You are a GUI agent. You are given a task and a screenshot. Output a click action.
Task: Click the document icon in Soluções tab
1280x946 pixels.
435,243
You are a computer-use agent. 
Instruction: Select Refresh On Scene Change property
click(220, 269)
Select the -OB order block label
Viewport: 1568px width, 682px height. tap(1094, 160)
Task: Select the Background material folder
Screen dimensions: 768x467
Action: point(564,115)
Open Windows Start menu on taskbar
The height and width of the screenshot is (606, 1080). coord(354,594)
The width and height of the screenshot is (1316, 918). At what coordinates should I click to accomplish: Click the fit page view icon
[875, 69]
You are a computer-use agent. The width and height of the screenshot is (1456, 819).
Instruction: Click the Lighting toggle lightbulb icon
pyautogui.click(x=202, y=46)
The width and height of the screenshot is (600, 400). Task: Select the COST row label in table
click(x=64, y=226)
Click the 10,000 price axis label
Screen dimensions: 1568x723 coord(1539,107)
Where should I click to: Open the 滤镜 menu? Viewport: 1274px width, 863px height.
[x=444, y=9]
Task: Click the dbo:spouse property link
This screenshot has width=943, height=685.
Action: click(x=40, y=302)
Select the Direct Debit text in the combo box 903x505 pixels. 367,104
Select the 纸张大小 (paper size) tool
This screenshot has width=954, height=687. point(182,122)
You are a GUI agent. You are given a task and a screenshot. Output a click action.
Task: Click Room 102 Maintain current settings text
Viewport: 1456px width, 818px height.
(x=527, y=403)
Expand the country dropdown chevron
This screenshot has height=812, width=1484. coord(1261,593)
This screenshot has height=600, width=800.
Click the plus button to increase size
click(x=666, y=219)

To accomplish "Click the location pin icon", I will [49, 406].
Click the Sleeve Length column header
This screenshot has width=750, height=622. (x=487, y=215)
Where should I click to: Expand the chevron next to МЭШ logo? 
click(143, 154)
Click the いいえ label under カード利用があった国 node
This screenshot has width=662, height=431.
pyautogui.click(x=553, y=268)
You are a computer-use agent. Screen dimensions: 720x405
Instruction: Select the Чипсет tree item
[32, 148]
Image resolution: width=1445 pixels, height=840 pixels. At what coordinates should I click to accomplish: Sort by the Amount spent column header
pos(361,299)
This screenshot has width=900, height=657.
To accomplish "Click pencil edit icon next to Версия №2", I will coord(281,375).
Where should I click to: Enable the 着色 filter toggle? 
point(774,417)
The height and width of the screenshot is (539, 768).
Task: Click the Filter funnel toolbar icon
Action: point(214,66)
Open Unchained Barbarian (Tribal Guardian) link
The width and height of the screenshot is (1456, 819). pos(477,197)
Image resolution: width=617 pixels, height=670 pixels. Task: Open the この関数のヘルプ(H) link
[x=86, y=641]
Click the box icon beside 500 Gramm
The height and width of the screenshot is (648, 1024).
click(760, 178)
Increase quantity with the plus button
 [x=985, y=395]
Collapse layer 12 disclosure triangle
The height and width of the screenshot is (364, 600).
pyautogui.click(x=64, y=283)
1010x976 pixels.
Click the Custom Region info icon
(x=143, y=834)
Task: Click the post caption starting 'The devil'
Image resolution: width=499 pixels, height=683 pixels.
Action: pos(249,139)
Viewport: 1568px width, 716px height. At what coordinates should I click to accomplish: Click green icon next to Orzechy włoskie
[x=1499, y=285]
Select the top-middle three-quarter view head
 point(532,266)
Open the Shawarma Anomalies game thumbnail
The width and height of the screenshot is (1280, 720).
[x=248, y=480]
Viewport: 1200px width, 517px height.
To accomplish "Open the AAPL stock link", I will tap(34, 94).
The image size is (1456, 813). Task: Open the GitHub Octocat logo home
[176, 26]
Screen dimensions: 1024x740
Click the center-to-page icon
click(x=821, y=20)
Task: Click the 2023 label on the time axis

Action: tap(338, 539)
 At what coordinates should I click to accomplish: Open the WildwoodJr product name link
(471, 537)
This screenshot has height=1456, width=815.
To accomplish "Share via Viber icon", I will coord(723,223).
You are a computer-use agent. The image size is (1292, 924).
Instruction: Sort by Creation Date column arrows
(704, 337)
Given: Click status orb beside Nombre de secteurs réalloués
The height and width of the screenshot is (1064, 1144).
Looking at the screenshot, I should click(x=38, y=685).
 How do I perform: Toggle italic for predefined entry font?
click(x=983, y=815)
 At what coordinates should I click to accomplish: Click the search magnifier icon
= = =
SET TASK:
Rewrite all the rows above with "Instruction" switched to "Command" wherever it occurs, leaving everything else unchanged.

WRITTEN RESPONSE:
You are a GUI agent. You are given a task and a screenshot. Output a click action.
Task: Click the document icon in Soluções tab
1280x946 pixels.
435,243
You are a computer-use agent. 
Command: Select Refresh On Scene Change property
click(220, 269)
Select the -OB order block label
Viewport: 1568px width, 682px height. tap(1094, 160)
Task: Select the Background material folder
Screen dimensions: 768x467
Action: point(564,115)
Open Windows Start menu on taskbar
The height and width of the screenshot is (606, 1080). coord(354,594)
The width and height of the screenshot is (1316, 918). At what coordinates should I click to accomplish: Click the fit page view icon
[875, 69]
You are a computer-use agent. The width and height of the screenshot is (1456, 819).
Command: Click the Lighting toggle lightbulb icon
pyautogui.click(x=202, y=46)
The width and height of the screenshot is (600, 400). Task: Select the COST row label in table
click(x=64, y=226)
Click the 10,000 price axis label
Screen dimensions: 1568x723 coord(1539,107)
Where should I click to: Open the 滤镜 menu? Viewport: 1274px width, 863px height.
[x=444, y=9]
Task: Click the dbo:spouse property link
This screenshot has width=943, height=685.
Action: click(x=40, y=302)
Select the Direct Debit text in the combo box 903x505 pixels. 367,104
Select the 纸张大小 (paper size) tool
This screenshot has width=954, height=687. point(182,122)
You are a GUI agent. You are given a task and a screenshot. Output a click action.
Task: Click Room 102 Maintain current settings text
Viewport: 1456px width, 818px height.
(x=527, y=403)
Expand the country dropdown chevron
This screenshot has height=812, width=1484. coord(1261,593)
This screenshot has height=600, width=800.
Click the plus button to increase size
click(x=666, y=219)

To accomplish "Click the location pin icon", I will [49, 406].
Click the Sleeve Length column header
This screenshot has width=750, height=622. (x=487, y=215)
Where should I click to: Expand the chevron next to МЭШ logo? 
click(143, 154)
Click the いいえ label under カード利用があった国 node
This screenshot has width=662, height=431.
pyautogui.click(x=553, y=268)
You are a computer-use agent. Screen dimensions: 720x405
Command: Select the Чипсет tree item
[32, 148]
Image resolution: width=1445 pixels, height=840 pixels. At what coordinates should I click to accomplish: Sort by the Amount spent column header
pos(361,299)
This screenshot has width=900, height=657.
To accomplish "Click pencil edit icon next to Версия №2", I will coord(281,375).
Where should I click to: Enable the 着色 filter toggle? 
point(774,417)
The height and width of the screenshot is (539, 768).
Task: Click the Filter funnel toolbar icon
Action: point(214,66)
Open Unchained Barbarian (Tribal Guardian) link
The width and height of the screenshot is (1456, 819). pos(477,197)
Image resolution: width=617 pixels, height=670 pixels. Task: Open the この関数のヘルプ(H) link
[x=86, y=641]
Click the box icon beside 500 Gramm
The height and width of the screenshot is (648, 1024).
click(760, 178)
Increase quantity with the plus button
 [x=985, y=395]
Collapse layer 12 disclosure triangle
The height and width of the screenshot is (364, 600).
pyautogui.click(x=64, y=283)
1010x976 pixels.
Click the Custom Region info icon
(x=143, y=834)
Task: Click the post caption starting 'The devil'
Image resolution: width=499 pixels, height=683 pixels.
Action: pos(249,139)
Viewport: 1568px width, 716px height. At what coordinates should I click to accomplish: Click green icon next to Orzechy włoskie
[x=1499, y=285]
Select the top-middle three-quarter view head
 point(532,266)
Open the Shawarma Anomalies game thumbnail
The width and height of the screenshot is (1280, 720).
[x=248, y=480]
Viewport: 1200px width, 517px height.
To accomplish "Open the AAPL stock link", I will tap(34, 94).
The image size is (1456, 813). Task: Open the GitHub Octocat logo home
[176, 26]
Screen dimensions: 1024x740
Click the center-to-page icon
click(x=821, y=20)
Task: Click the 2023 label on the time axis

Action: tap(338, 539)
 At what coordinates should I click to accomplish: Open the WildwoodJr product name link
(471, 537)
This screenshot has height=1456, width=815.
To accomplish "Share via Viber icon", I will coord(723,223).
You are a computer-use agent. The image size is (1292, 924).
Command: Sort by Creation Date column arrows
(704, 337)
Given: Click status orb beside Nombre de secteurs réalloués
The height and width of the screenshot is (1064, 1144).
Looking at the screenshot, I should click(x=38, y=685).
 How do I perform: Toggle italic for predefined entry font?
click(x=983, y=815)
 At what coordinates should I click to accomplish: Click the search magnifier icon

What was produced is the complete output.